Enhanced Efficiency Through Real-Time Data

Connected vehicle technology drives efficiency improvements across route planning, driver safety, maintenance, and fuel management. Real-time route optimization allows fleets to adapt to dynamic conditions such as traffic and weather, minimizing fuel consumption and delivery delays. UPS leverages ORION’s capabilities for real-time route optimization, which consistently finds the most efficient delivery routes, reducing fuel costs and delivery times. By continuously adjusting routes based on current data, ORION enables UPS to streamline delivery operations and maximize route efficiency. This approach to route optimization minimizes delays and helps maintain exacting standards of service reliability. Safety improvements are achieved by monitoring driver behaviors like speed and braking, providing data that enables targeted training to reduce incidents and improve regulatory compliance. Predictive maintenance further optimizes operations by flagging potential issues before they lead to breakdowns, minimizing repair costs and downtime. FedEx has adopted predictive maintenance models to maximize uptime and ensure timely deliveries, demonstrating the efficiency gains connected fleets can deliver. Fuel efficiency is also improved through detailed monitoring of vehicle use, helping companies like FedEx reduce costs and environmental impact. Together, these capabilities show how connected fleet technology supports precise, cost-effective fleet management.

Operational Challenges in Managing Connected Fleets

Connected fleets introduce challenges that require strategic planning, particularly in data management, integration costs, and cybersecurity. IoT-enabled vehicles generate significant data volumes, requiring robust storage and processing capabilities to manage this information without overwhelming management teams. Failure to effectively filter, prioritize, and analyze data can lead to “analysis paralysis,” where data volumes hinder timely decision-making. The initial investment for IoT technology is high, involving costs for hardware, software licensing, and maintenance that must be balanced against potential long-term efficiencies. Implementing connected fleets requires a comprehensive cost-benefit analysis to assess how long-term savings and improved productivity align with these initial expenses. Compatibility with legacy systems adds another layer of complexity, as older data formats and technologies can complicate seamless integration.
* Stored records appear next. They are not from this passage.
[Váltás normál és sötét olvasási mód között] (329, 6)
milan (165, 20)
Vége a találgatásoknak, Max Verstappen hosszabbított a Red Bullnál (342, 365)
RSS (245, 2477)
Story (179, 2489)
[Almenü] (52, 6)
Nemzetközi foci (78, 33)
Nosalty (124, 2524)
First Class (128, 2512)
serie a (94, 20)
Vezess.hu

Sobeys addressed these integration challenges by using Samsara’s platform to unify operations across its distribution network, enabling it to coordinate activities and achieve efficiencies. Additionally, the increased connectivity that enables real-time data transmission also raises cybersecurity risks. Protecting sensitive data—such as vehicle locations, driver information, and operational metrics—requires rigorous cybersecurity measures. Without adequate protection, connected fleets could become vulnerable to external threats, undermining the benefits they offer.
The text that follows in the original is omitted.